DKI Jakarta Mulai Hari Ini Terapkan Sekolah Tatap Muka 50%

Menurut Wakil Gubernur DKI Jakarta Ahmad Riza Patria, kebijakan diganti PTM 50 persen mulai diberlakukan sejak hari ini.


DKI Jakarta Mulai Hari Ini Terapkan Sekolah Tatap Muka 50%
Seorang siswi memakai cairan pembersih tangan saat uji coba pembelajaran tatap muka hari pertama di SDN Kenari 08 pagi, Jakarta, Rabu (7/4/2021). (AKURAT.CO/Endra Prakoso)

AKURAT.CO Pembelajaran tatap muka (PTM) 100 persen di DKI Jakarta tidak semerta-merta dihentikan, melainkan kuotanya yang dikurangi menjadi 50 persen. Kebijakan itu dilakukan seiring melonjaknya angka kasus Covid-19 di kawasan Ibu Kota.

Menurut Wakil Gubernur DKI Jakarta Ahmad Riza Patria, kebijakan diganti PTM 50 persen mulai diberlakukan sejak hari ini. Hal itu ia sampaikan berdasarkan hasil diskusi dengan pemerintah pusat bahwa diputuskan akan dilakukan pengurangan separuh kapasitas untuk masa percobaan.

"Hasil diskusi rundingan dengan pemerintah pusat akhirnya diputuskan kami sudah bersurat juga komunikasikan juga diputuskan 50 persen. Kita akan coba dulu, mulai hari ini," ucap Riza, Jumat (4/2/2022).

baca juga:

Kepala Seksi Pendidikan dan Tenaga Pendidikan Jakarta Barat II Masuduki mengatakan bahwa kebijakan itu didasarkan pada Surat Edaran Menteri Pendidikan, Kebudayaan, Riset, dan Teknologi Nomor 2 Tahun 2022 tentang Diskresi Pelaksanaan Keputusan Bersama 4 Menteri tentang Panduan Penyelenggaraan Pembelajaran di Masa Pandemi.

"Sudah 50 persen mulai hari ini. Bergantian, jadi minggu pertama, misal 15 orang, minggu kedua 15 orang per kelas," kata Masduki.

Berdasarkan diskresi yang diberikan oleh Kementerian Pendidikan dan kebudayaan, Pemkot Jakarta Barat kembali melakukan pembatasan PTM seperti sebelumnya. Nantinya, siswa yang tidak mengikuti PTM akan melakukan Pembelajaran Jarak Jauh (PJJ) secara daring.

"Kalau yang terpapar kan sekolahnya di-lockdown.

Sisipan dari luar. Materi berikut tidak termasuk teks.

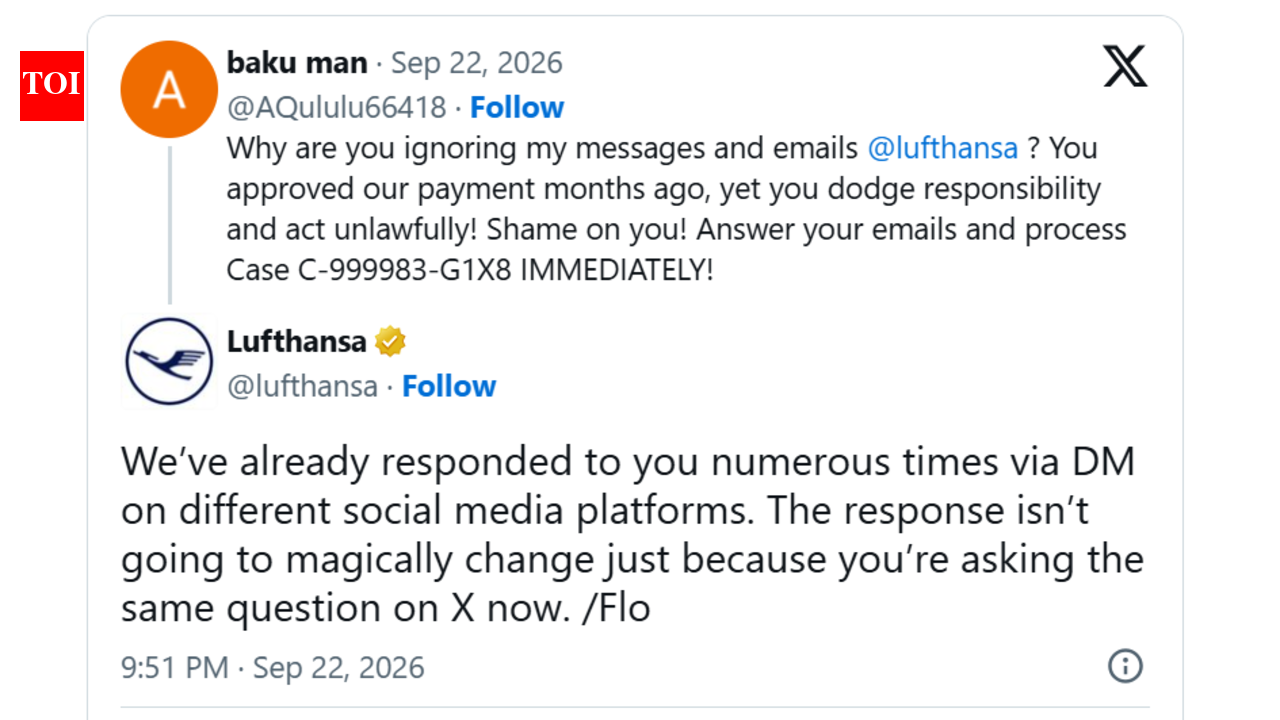The width and height of the screenshot is (1280, 720).
Task: Click the complaint tweet text about Case C-999983-G1X8
Action: click(x=676, y=209)
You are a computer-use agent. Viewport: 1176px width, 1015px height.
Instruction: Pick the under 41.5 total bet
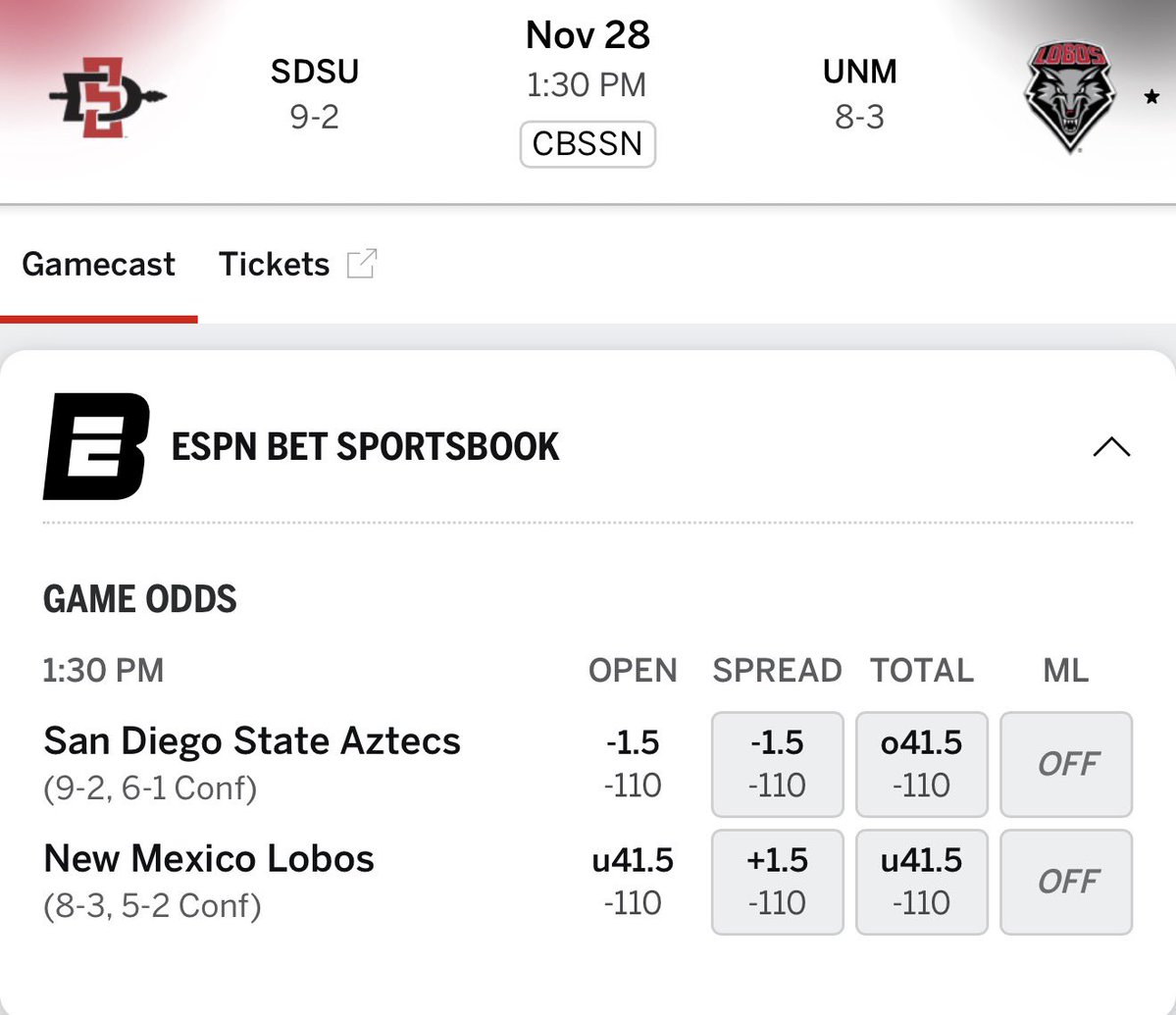(921, 881)
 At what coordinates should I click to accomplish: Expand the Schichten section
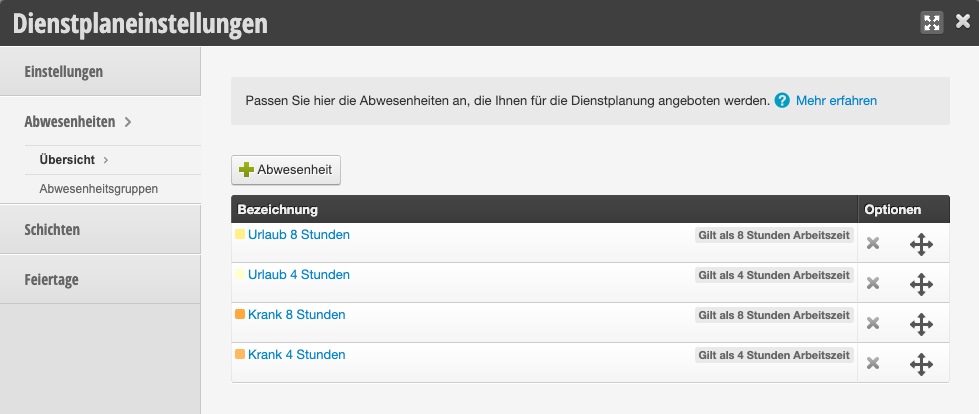[x=100, y=229]
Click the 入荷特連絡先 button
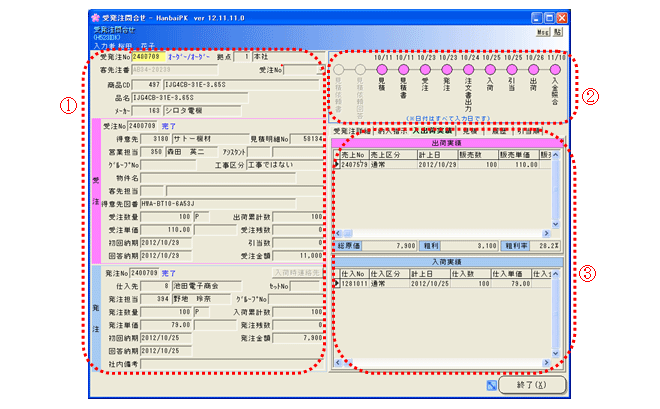Viewport: 660px width, 409px height. tap(297, 272)
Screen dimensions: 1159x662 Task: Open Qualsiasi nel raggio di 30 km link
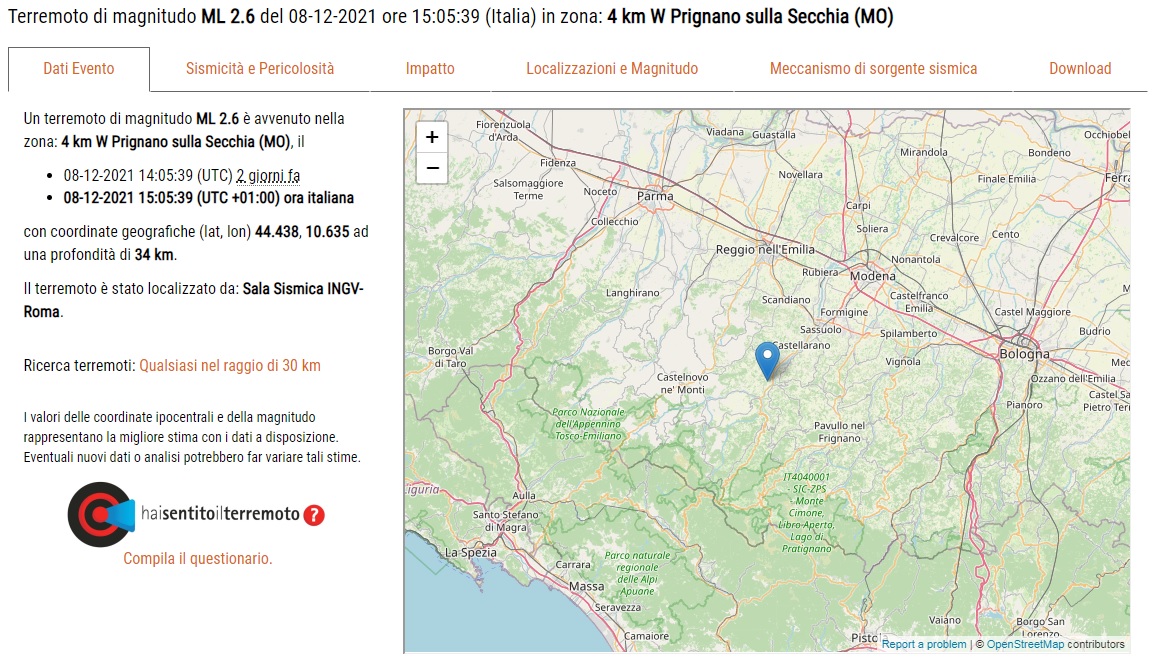coord(230,366)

Begitu masuk langsung terapkan 50 persen," sahut Masduki

Ia memastikan pihaknya akan menerapkan protokol kesehatan (prokes) yang ketat selama PTM 50 persen berlangsung. Pihaknya juga akan memantau kondisi kesehatansetiap siswa setelah mengikuti PTM di sekolah.

Sebelumnya, Usulan Gubernur DKI Jakarta Anies Baswedan agar Satgas COVID-19 menyetop pembelajaran tatap muka (PTM) ditolak pihak Kemenko Kemaritiman dan Investasi (Marves).